● **Directive**: Using the problem statement, explain in one to three sentences why A[1] and A[n] count as neighbors.

BEGIN Article

Max Sum of Max-K-sub-sequence 单调队列（有技巧）

Problem Description

Given a circle sequence A[1],A[2],A[3]......A[n]. Circle sequence means the left neighbour of A[1] is A[n] , and the right neighbour of A[n] is A[1].
Now your job is to calculate the max sum of a Max-K-sub-sequence. Max-K-sub-sequence means a continuous non-empty sub-sequence which length not exceed K.

 

Input

The first line of the input contains an integer T(1<=T<=100) which means the number of test cases.
Then T lines follow, each line starts with two integers N , K(1<=N<=100000 , 1<=K<=N), then N integers followed(all the integers are between -1000 and 1000).

END Article
BEGIN Data shown

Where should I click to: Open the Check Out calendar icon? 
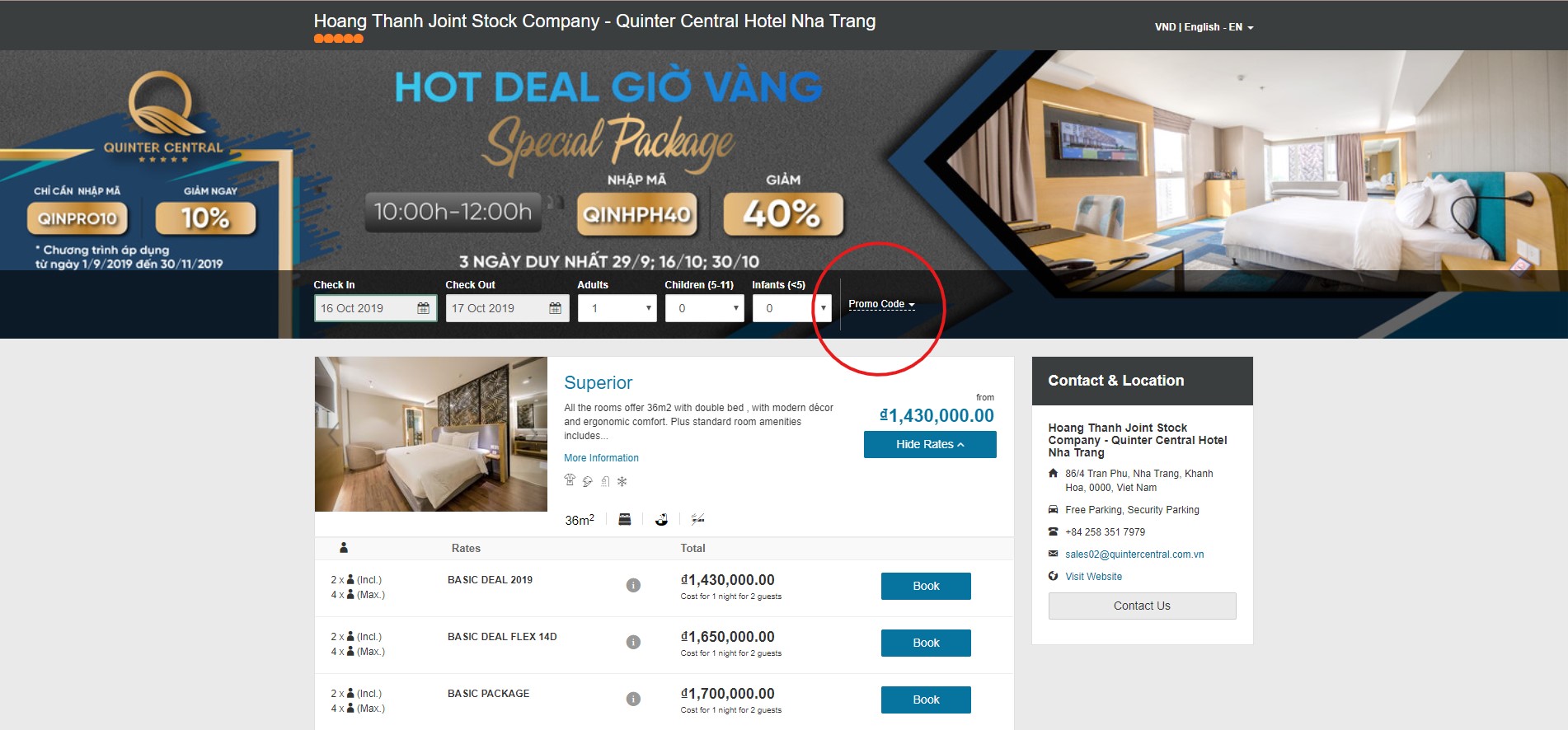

END Data shown

● **Solved exercise**: They count as neighbors because the sequence is a circle sequence. A circle sequence means the left neighbor of A[1] is A[n], and the right neighbor of A[n] is A[1].